A DAY IN THE LIFE AT CITY PLAZA

 

20/01/17 Ali

10 questions with Ali Agha (27)
From: Kandahar, Afghanistan
At the time of this interview he had been living at City Plaza since: 09/16

By Ellen Downes
Thurs 20 Jan 2022

On the 18th of January 2017 I photographed and interviewed Ali while he was living in City Plaza Refugee Accommodation and Solidarity Space in Athens. We were at the time living there together among 400 refugees and activists. Here is our interview from 5 years ago today.

What does City Plaza mean to you?

City Plaza is the sun. It gives light to refugees from different countries. It is a home of hope.

3 words to describe the experience of living with 400 others at City Plaza:

Hope, friendship, home

For you what is the main difference between the refugee camps and City Plaza?

The difference is that in camps we are treated as refugees, as if we all came from jungles not countries. From the first day that I arrived at City Plaza I have been treated as a human being. I said ‘I’m a Ahmed Agha, a refugee from Afghanistan’ and Olga (member of the communication team at City Plaza) told me, ‘no, you are human, like everyone else’. She gave me hope. I felt that I am really something again, at the camps I had felt that I was nothing.

Where is your favourite place to be at City Plaza?

The kitchen. In the kitchen I’m working as volunteer, I help the chef. In the kitchen I feel happy. I’m not only washing dishes or preparing food, I’m helping 400 refugees, for this reason I have a huge feeling of happiness in this place.

What are your hopes for your future?

I don’t have dreams, I have aims: to be healthy and to have an education. My want for the future is for everyone to join together to save humanity.

What will you miss about City Plaza?

I will miss everyone. My home, my family, my friends my kitchen here. I will miss everyone.

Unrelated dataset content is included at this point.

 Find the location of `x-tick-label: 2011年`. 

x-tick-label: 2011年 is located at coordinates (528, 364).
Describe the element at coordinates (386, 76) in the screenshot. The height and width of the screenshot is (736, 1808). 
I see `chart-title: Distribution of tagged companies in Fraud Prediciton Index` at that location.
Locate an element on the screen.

How do you contribute towards the running of City Plaza?

I participate in all the shifts here, working in the kitchen, cleaning the building. I also work with volunteers to help with the children’s activities.

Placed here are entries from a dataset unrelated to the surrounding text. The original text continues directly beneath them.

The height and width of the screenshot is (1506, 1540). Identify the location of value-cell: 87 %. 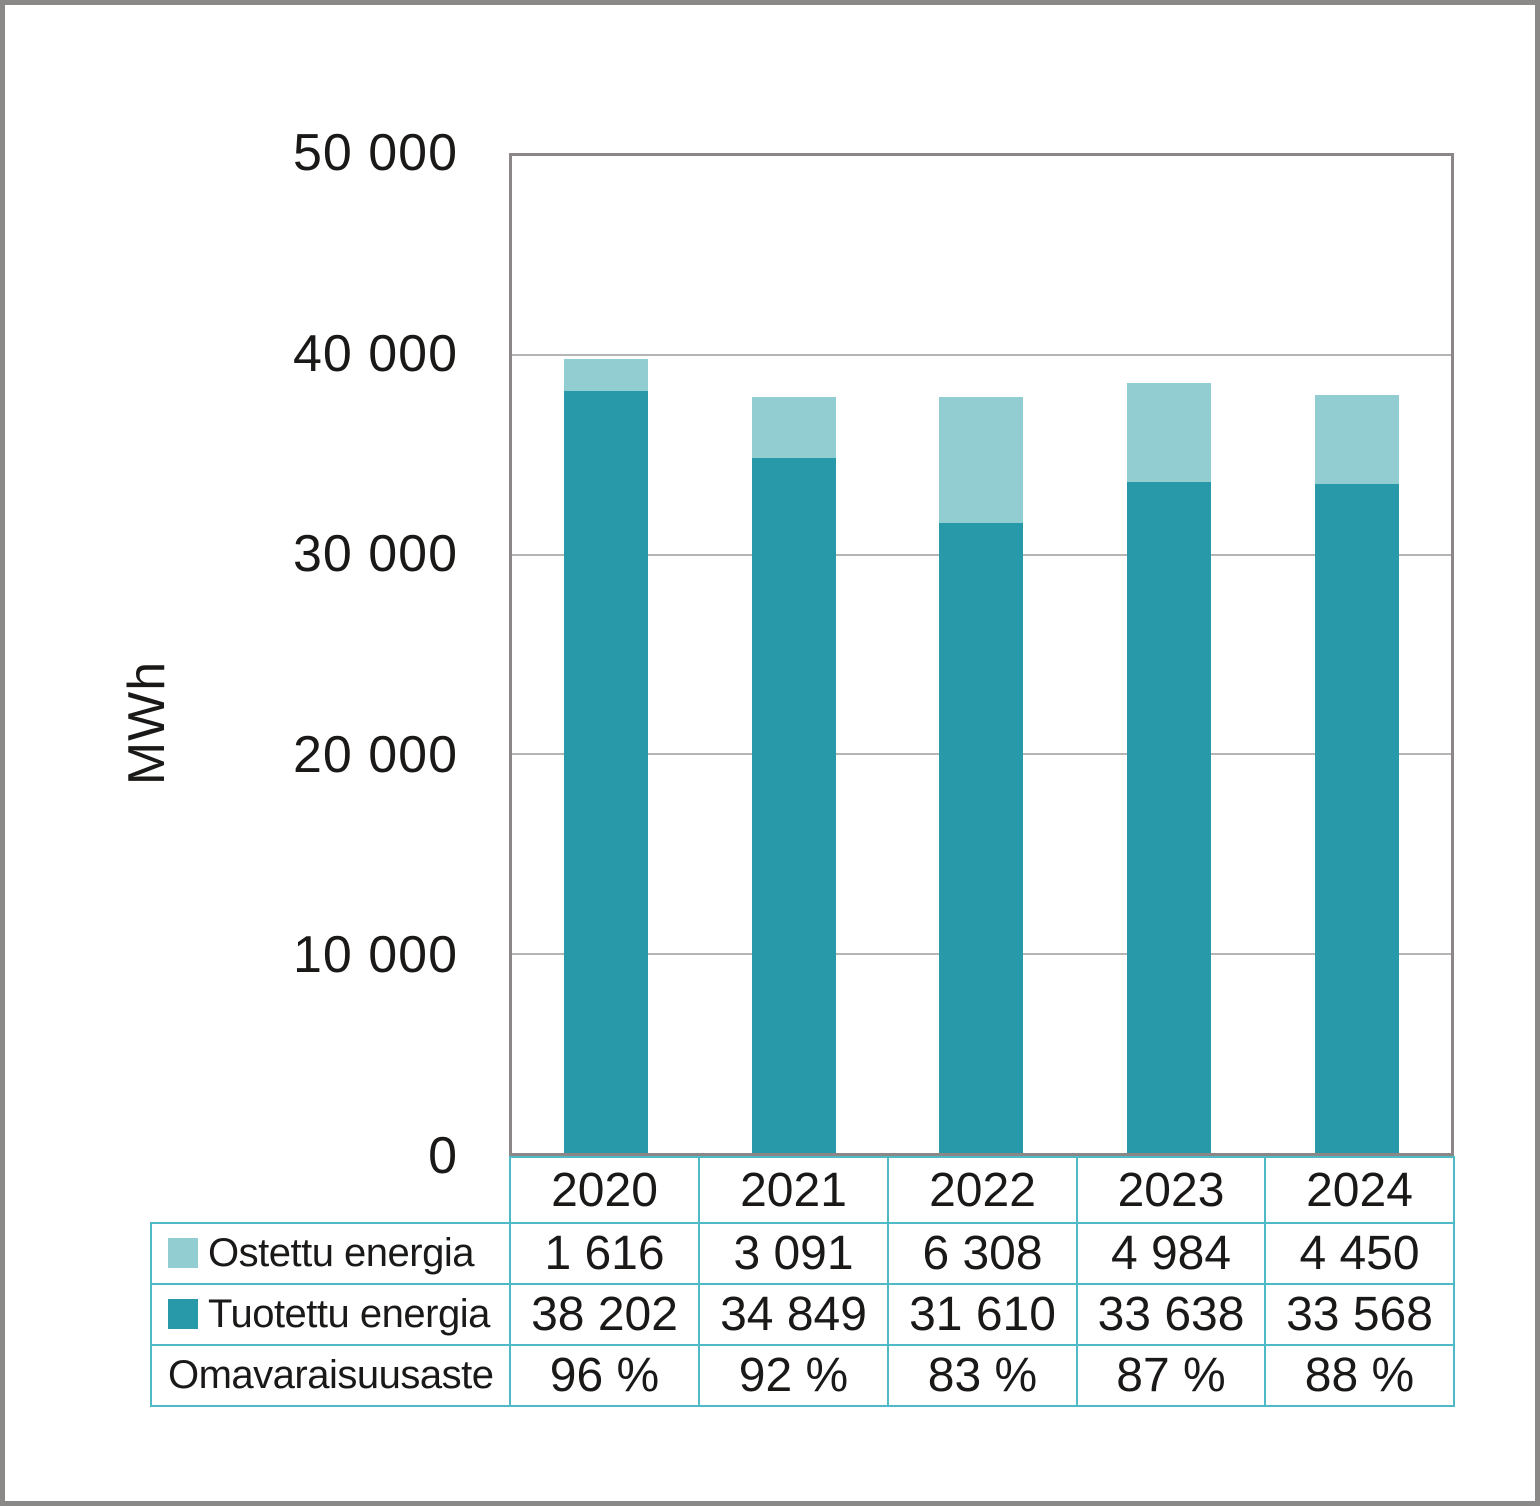
(1171, 1376).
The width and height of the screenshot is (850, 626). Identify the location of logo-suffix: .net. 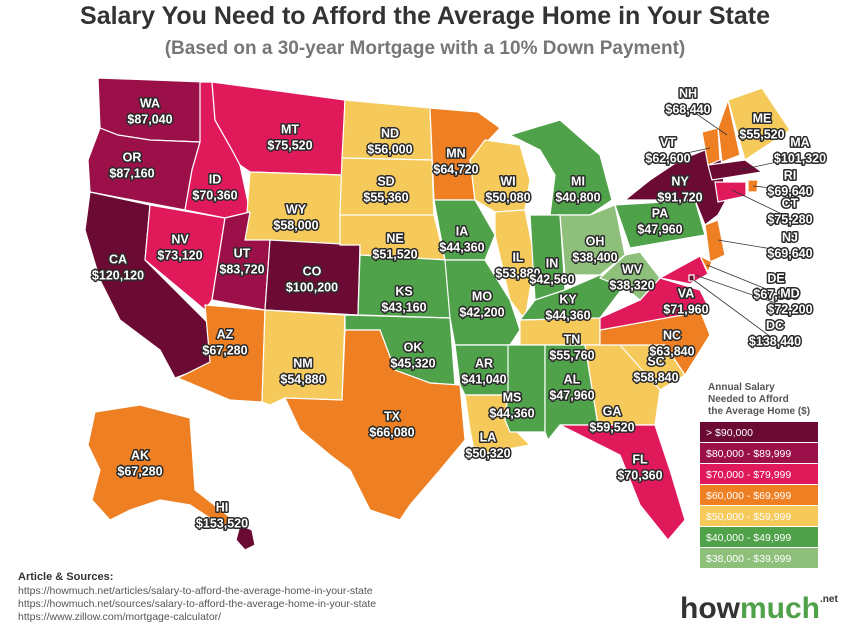
(829, 600).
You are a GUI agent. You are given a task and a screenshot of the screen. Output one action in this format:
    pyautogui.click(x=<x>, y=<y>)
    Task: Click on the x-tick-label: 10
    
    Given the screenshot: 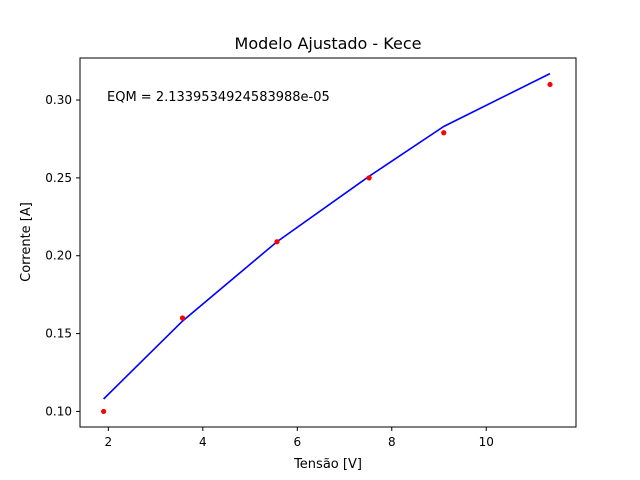 What is the action you would take?
    pyautogui.click(x=486, y=442)
    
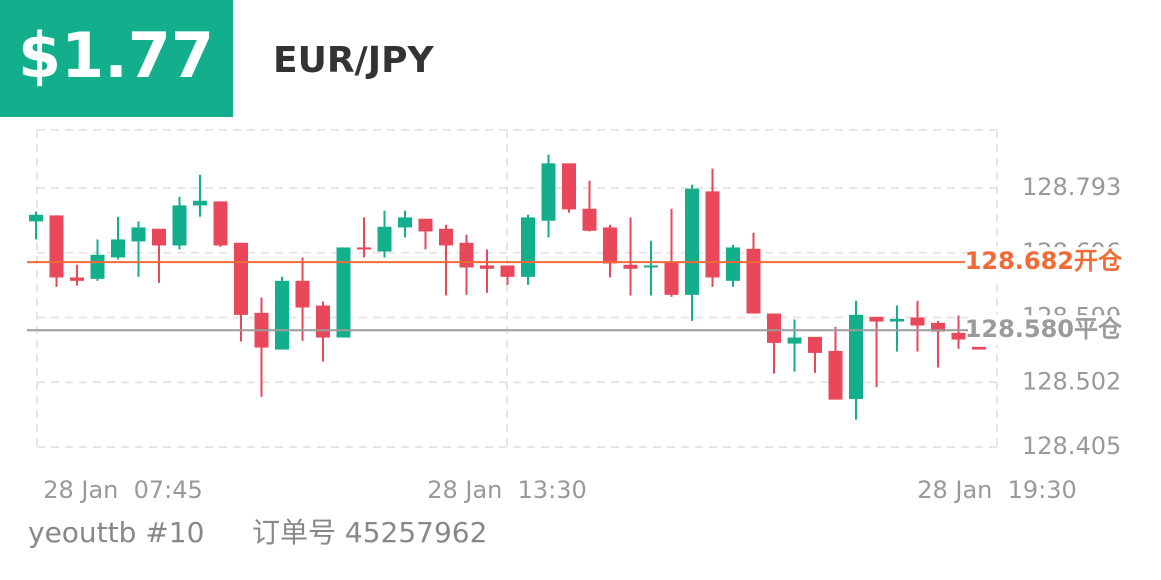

Have you learnt any words here in the languages of refugees from other countries?

In Kurdish I can say ‘how are you?, I’m fine, and you?’. In Arabic I can say the same and of course I know the word that everyone knows here, habibi (my love in Arabic).

What is your best memory so far at City Plaza?

Ali:
The first day of Eid. When I woke up I was a little upset because I wasn’t with my family. But when I went downstairs and everyone greeted me with happiness and love, I realised that I would be spending this special day with my City Plaza family.

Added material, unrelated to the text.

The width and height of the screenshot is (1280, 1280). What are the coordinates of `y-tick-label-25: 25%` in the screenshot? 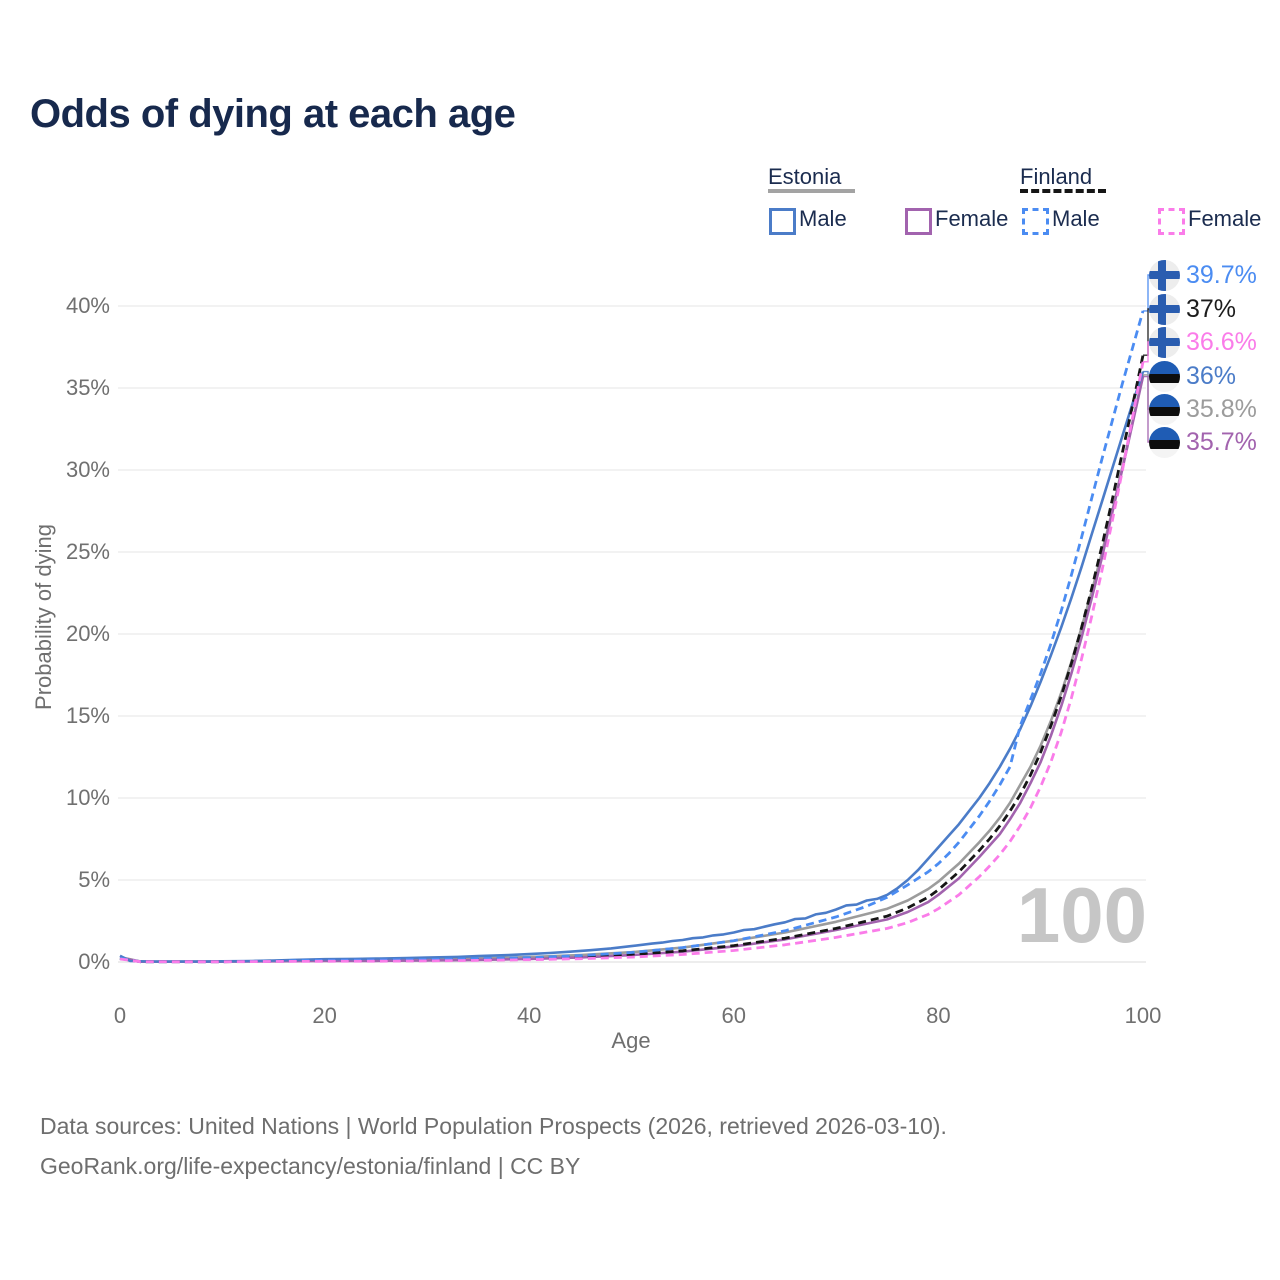 It's located at (88, 552).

City Plaza is supported entirely by donations from around the world . What does solidarity mean to you?

Actually, I have a message to everyone who will read this: Imagine if you can that you are a refugee, that you have had to flee your country, that your family has been forced to separate, that your biggest want in the world is to have a home and to be safe. Please join us in solidarity. I believe that if everyone stands together in solidarity, refugees included, that we can save humanity, create hope and together build a brighter future. Humanity. Humanity. Humanity.

City Plaza is a hotel in the heart of Athens. It had been empty and closed for 8 years, then in 2015 its doors were reopened. Europe had just closed its borders leaving 65,000 refugees trapped in Greece. Activists occupied the building and madturned it into a home for 400 refugees from Syria, Afghanistan, Kurdistan, Iran, Iraq, Palestine & Pakistan. It provided a safe and dignified alternative to detention centres and camps.

From 2015-2019 this 7 floor building provided a safe and dignified alternative to the inhumane conditions of camps in Greece. City Plaza a refugee accommodation space may now be closed, but its spirit will always live on. It will always exist as an example of how peaceful and constructive a way it is possible to welcome refugees.